▶ **Exercise set**
(1) In the article on Maersk Line's bill of lading delivery clause, on what date did the ICC Commission on Commercial Law & Practice give its Opinion on the clause?
(2) Pick up the article on Maersk Line's bill of lading delivery clause after its final sentence and continue writing it.

▶ **Excerpted passage**
-*-
Article

by T.O. Lee

A couple of years ago, Maersk Line added a new delivery clause in its bills of lading to give the carrier an option to release cargo to a consignee without production of an original bill of lading. This new clause created heated arguments amongst bankers, traders and scholars and was the subject of various articles in DCInsight. On 19 September 2007, ICC Denmark sent a query to the ICC Banking Commission for an Opinion on the clause. Ultimately, the issue was brought to the attention of three ICC Commissions (Commissions on Banking, on Transport & Logistics, and on Commercial Law & Practice) for review. For quite some time, no consensus decision could be reached.

Finally, on 3 June 2008, the ICC Commission on Commercial Law & Practice (CLP) provided its Opinion on the issue in ICC Document 460/623. The key points of the Opinion are:

1. The new delivery clause may be affected by the nature of the bill of lading as it is used in transferability, other terms and conditions of carriage, the applicable law and the related charter party, if any.

2. An opinion on negotiable bill of lading would be unhelpful, because this would involve document checkers in a complex assessment of terms and conditions of carriage.

3. The new delivery clause is part of the terms and conditions of carriage, which bankers are not required to examine, according to UCP 600 sub-article 20(a)(v).

4. UCP 600 makes no reference to documents of title and negotiability, and credits should be payment instruments with predictability.

All of these opinions boil down to one sentence - the new delivery clause need not be examined for compliance in letter of credit operations. In other words, it is acceptable under UCP 600.

Too narrow

Although in principle there is nothing wrong with these opinions, they are too academic, made solely from a narrow UCP perspective, without considering the key functions of the bill of lading in international trade and the impact of these opinions on traders, financiers and commodity brokers.
-*-
▶ **Dataset section**
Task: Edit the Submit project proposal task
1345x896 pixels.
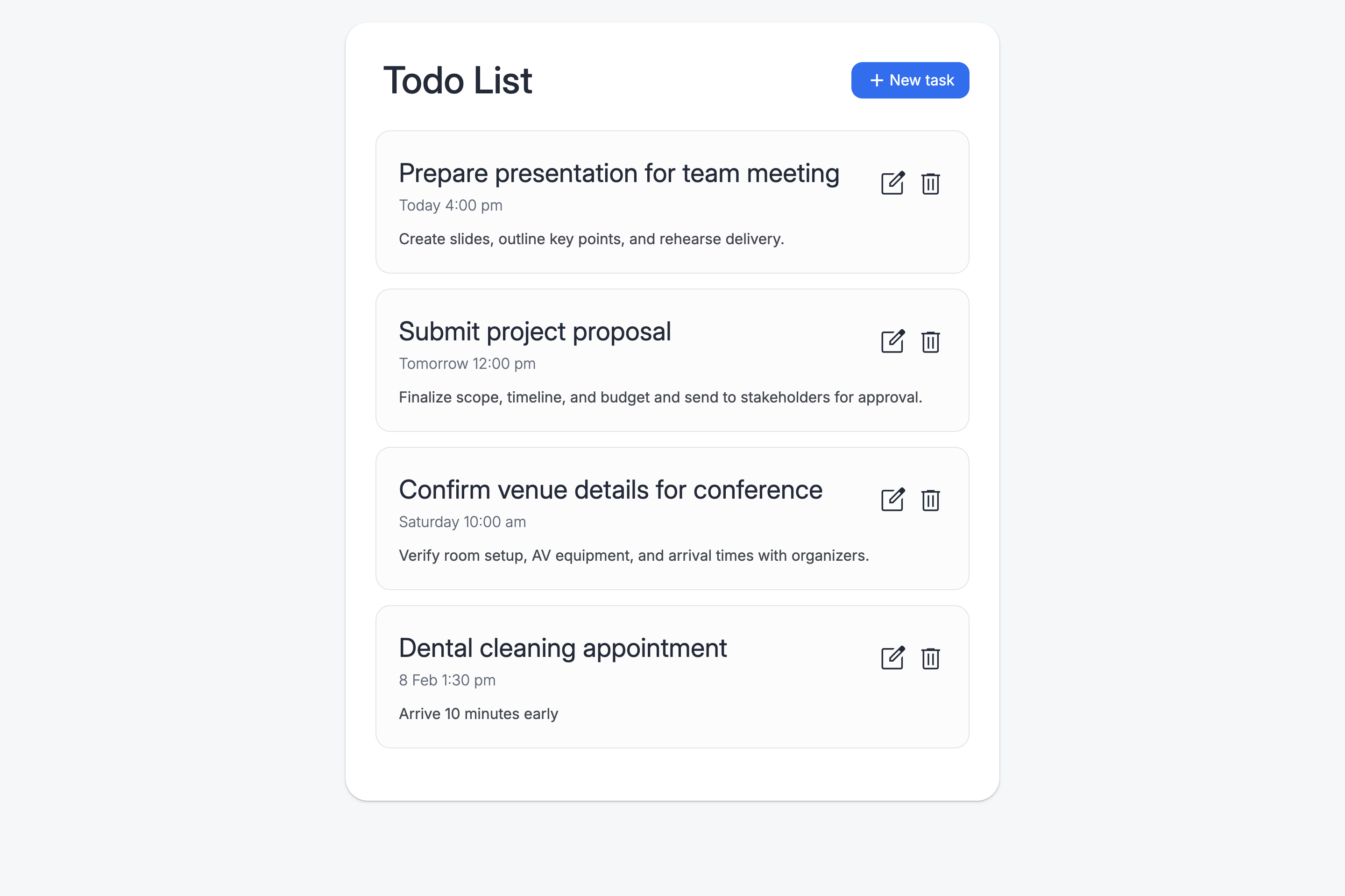Action: tap(892, 342)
-*-
▶ **Responses in order**
(1) 3 June 2008

(2)
Let us deal with these issues one by one. A bill of lading has three important functions:

1. Acknowledgement of receipt of goods by the carrier

The landmark English cases illustrating this function are: Smith & Co. v. Bedouin Steam Navigation Co. Ltd. [1896] A.C. 70 and Gosse Millerd Ltd. v. Canadian Government Merchant Marine Ltd. [1928] All E.R. Rep. 97.

2. Prima facie evidence that there is a contract of carriage amongst the parties

Landmark English cases illustrating this are: The "Ardennes" (Cargo Owner) v. the "Ardennes" (Shipowners) [1950]2 All E.R. 517 and Pyrene Co. Ltd. v. Scindia Steam Navigation Co. Ltd. [1954] 2 All E. R. 158.

3. A quasi-negotiable document of title

Landmark English cases illustrating this are: E. Clemens Horst Co. v. Biddell Brothers [1912] A.C. 18 and Sanders Brothers v. Maclean & Co. [1883] 11 Q.B.D. 327.

In the English case, The "Stettin" [1889] 14 P.D. 142, Butt J. stated on page 147: "According to English law and the English mode of conducting business, a shipowner is not entitled to deliver goods to the consignee without the production of the bill of lading. I hold that the shipowner must take the consequences of having delivered these goods to the consignee without the production of either of the two parts of which the bill of lading consisted."

My view is that the new delivery clause incorporated in a bill of lading would nullify the judicial decision of the Stettin case, and the shipowner would therefore be free from liability. It follows that if the clause is accepted in credit operations, the third function of the bill of lading could not be applied in international trade, and this would create difficulties for financiers, importers and commodity brokers.

Impact on financiers

If cargo can be released to the consignee without production of an original bill of lading, then the bill of lading could not be used as collateral for the loan extended by a financier. The result could be that an importer might not be able to obtain financing as easily as before. This would seriously retard international trade. The use of credits would be reduced, as bankers are not willing to provide import financing without acceptable collateral.

Another concern for the financier is that fraudsters may be motivated due to the ease of obtaining the goods without production of any original bill of lading.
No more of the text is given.